- _TEXT SEGMENT_:
Frequently Asked Questions¶

What is the relation between TensorCircuit and TensorCircuit-NG?¶

Both packages are created by Shi-Xin Zhang (@refraction-ray). For the history of the evolution of TensorCircuit-NG, please refer to history.

From users’ perspective, TensorCircuit-NG maintains full compatibility with the TensorCircuit API, enhancing it with additional features and critical bug fixes. Only TensorCircuit-NG is kept up-to-date with the fast evolving scientific computing and machine learning ecosystem in Python.

TensorCircuit-NG is intended as a drop-in replacement for TensorCircuit, namely, by simply pip uninstall tensorcircuit and pip install tensorcircuit-ng, your existing applications should continue to function seamlessly without requiring any modification to the codebase (import tensorcircuit still works).

How can I run TensorCircuit-NG on GPU?¶

This is done directly through the ML backend. GPU support is determined by whether ML libraries can run on GPU, we don’t handle this within tensorcircuit-ng. It is the users’ responsibility to configure a GPU-compatible environment for these ML packages. Please refer to the installation documentation for these ML packages and directly use the official dockerfiles provided by TensorCircuit-NG.

TensorFlow: pip install "tensorflow[and-cuda]"
Jax: pip install -U "jax[cuda12]"

With GPU compatible environment, we can switch the use of GPU or CPU by a backend agnostic environment variable CUDA_VISIBLE_DEVICES.

- _MATERIAL PROVIDED_:
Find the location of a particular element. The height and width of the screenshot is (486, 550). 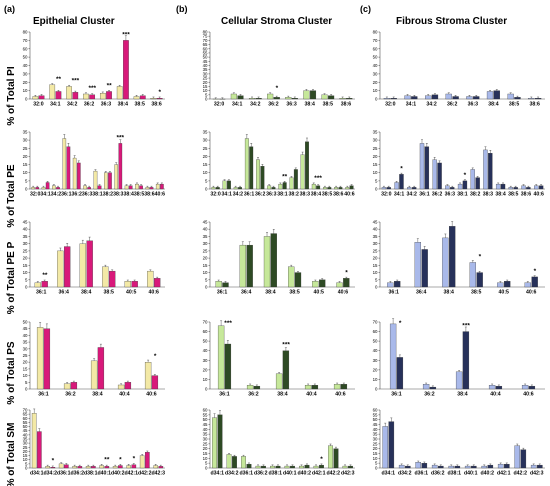

category-label: 38:3 is located at coordinates (118, 195).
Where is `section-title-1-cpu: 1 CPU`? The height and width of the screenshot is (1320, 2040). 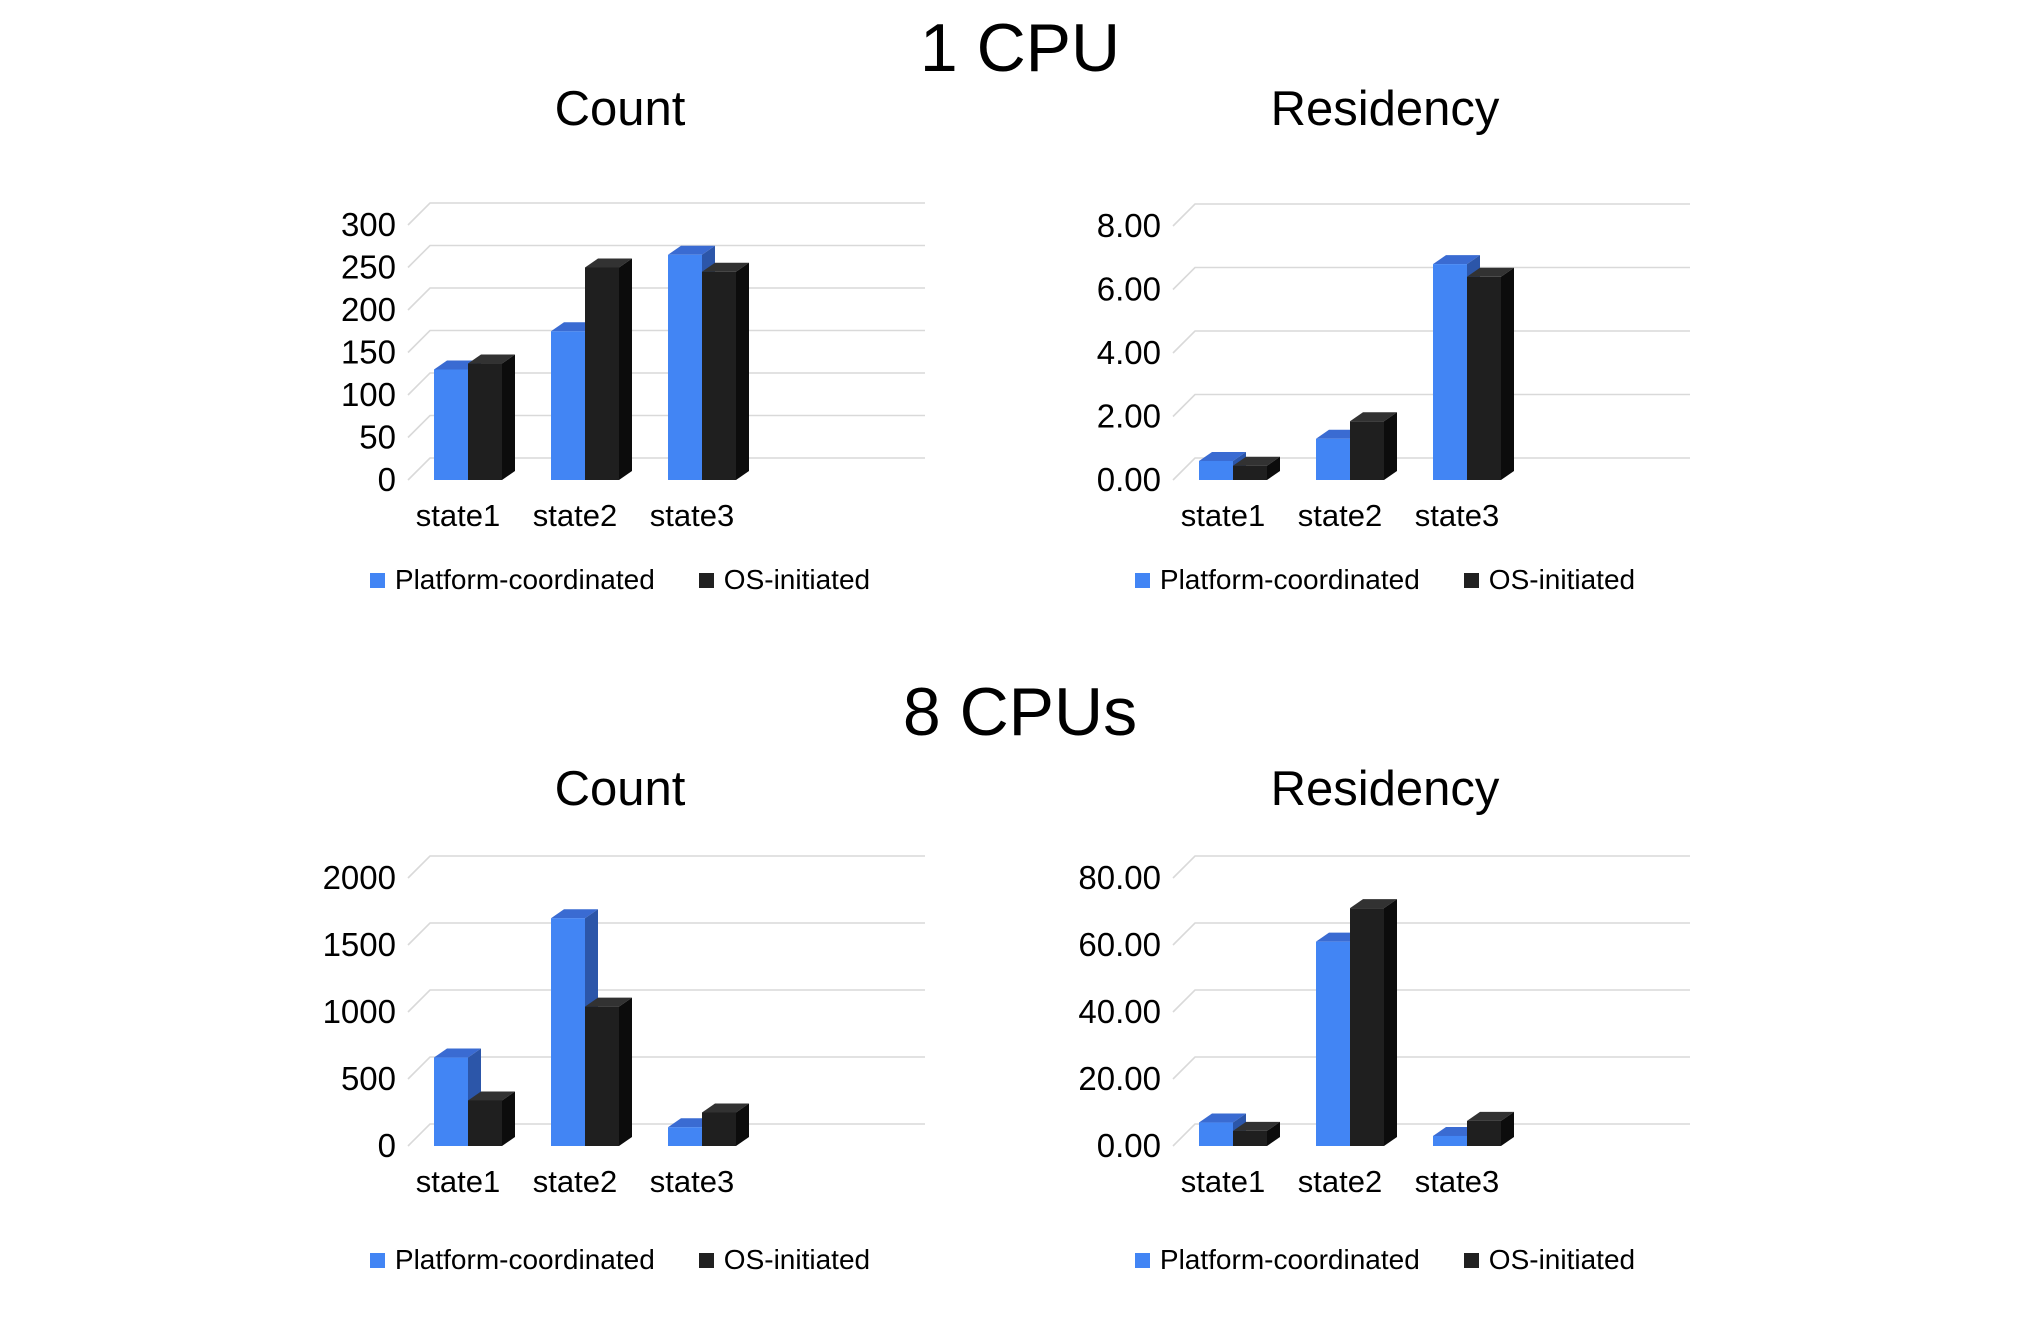
section-title-1-cpu: 1 CPU is located at coordinates (1020, 48).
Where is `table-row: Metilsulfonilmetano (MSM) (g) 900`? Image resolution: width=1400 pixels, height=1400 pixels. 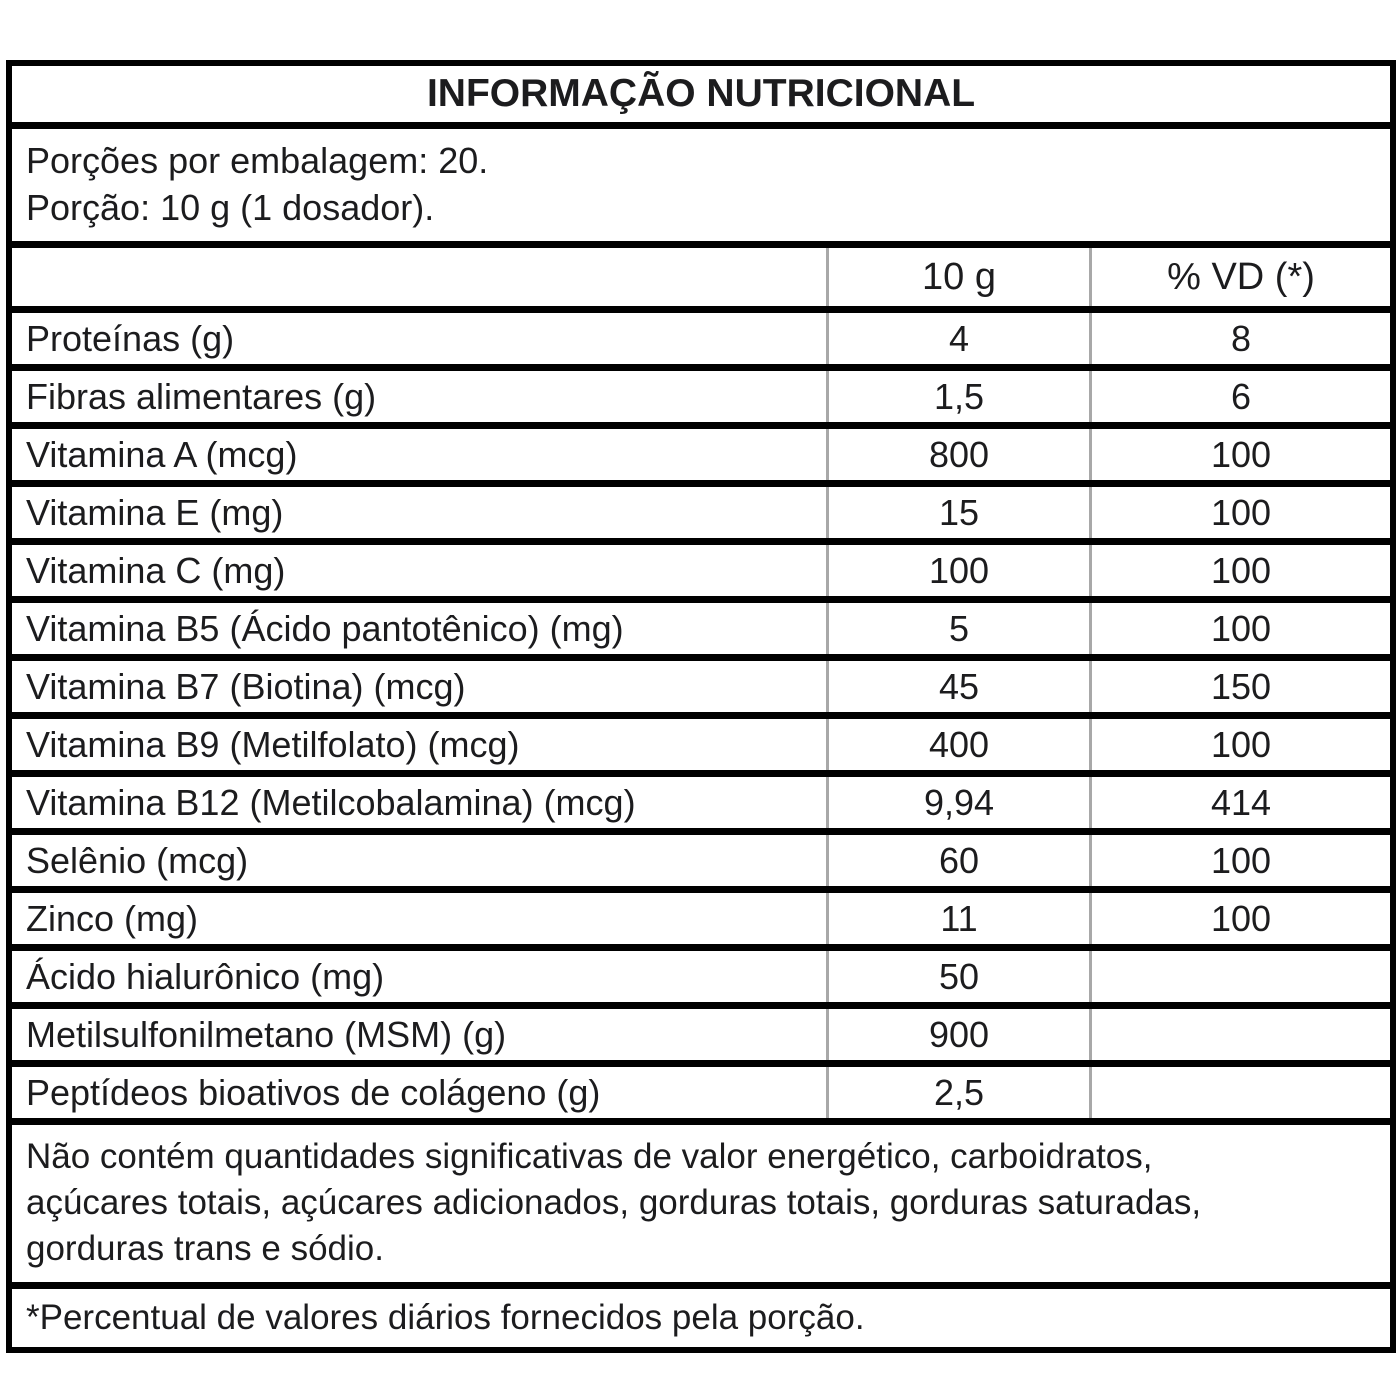 table-row: Metilsulfonilmetano (MSM) (g) 900 is located at coordinates (701, 1038).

- _SET OF TASKS_:
a – Can you output, word for word, the stretch of the TensorCircuit-NG FAQ that begins with the words "TensorCircuit-NG is intended" and ends with "tensorcircuit still works)."?
b – Would you return, without changes, the lines of the listing from the one containing "is (1320, 2040)." through the one containing "section-title-1-cpu: 1 CPU is", both included, and leave the pictures out?

- _PER-TASK ANSWERS_:
a –
TensorCircuit-NG is intended as a drop-in replacement for TensorCircuit, namely, by simply pip uninstall tensorcircuit and pip install tensorcircuit-ng, your existing applications should continue to function seamlessly without requiring any modification to the codebase (import tensorcircuit still works).

b –
Where is `section-title-1-cpu: 1 CPU`? The height and width of the screenshot is (1320, 2040). 
section-title-1-cpu: 1 CPU is located at coordinates (1020, 48).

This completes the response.